What Are ISO Standards?
The International Standards Organisation came into existence not long after the second world war in 1948 to act as a focal point for the development and improvement of global quality standards which were identified as a requirement for growing trade worldwide. The ISO is an organisation that coordinates national standards bodies and publishes new standards and maintain existing standards as well.
Well, ISO 9001 is an international standard which deals with the establishment and ongoing control of quality management systems also referred to by the acronym QMS. ISO 9001 establishes standards for management data and systems but not products or services and provides organisations with a number of guidelines covering the set up of quality systems for managing services or products.
The standard requires organisations to record practices and processes that directly affect the quality of its services or products. Organisations wishing to gain accreditation must fully comply and demonstrate their compliance with the procedures established in the standard in order to secure and then maintain certification.

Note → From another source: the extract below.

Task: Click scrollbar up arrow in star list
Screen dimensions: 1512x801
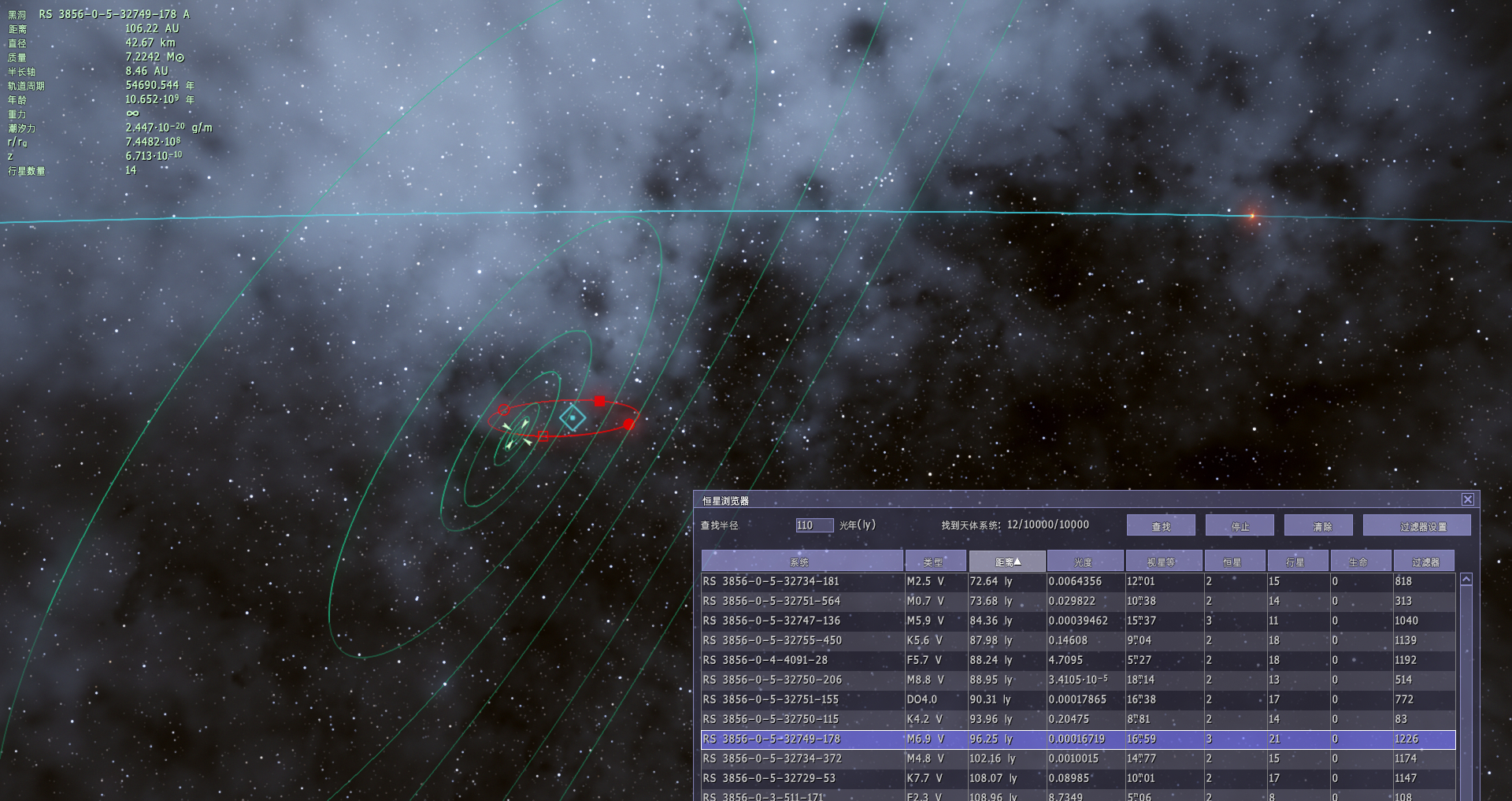Action: pos(1466,580)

The key principle to establishing, controlling, maintaining and further improving quality is the creation of a system that can effectively assess, audit and monitor all mission critical company operational delivery processes.
As every new company gains “first hand” knowledge of the benefits of ISO standards, they immediately ascribe to the advantages these standards bring to their organisation. Although securing an ISO accreditation does not guarantee success in business, it is a significant enabler of competitive advantage if harnessed in the correct manner.
There is a lot data to capture, assess and manage that may not be perceived as directly beneficial to an organisation. Registration to and obtaining certification via ISO consultants may be a costly process. Research has established that the driving factor for the adoption of ISO 9001arises from the demands of an organisation’s customers.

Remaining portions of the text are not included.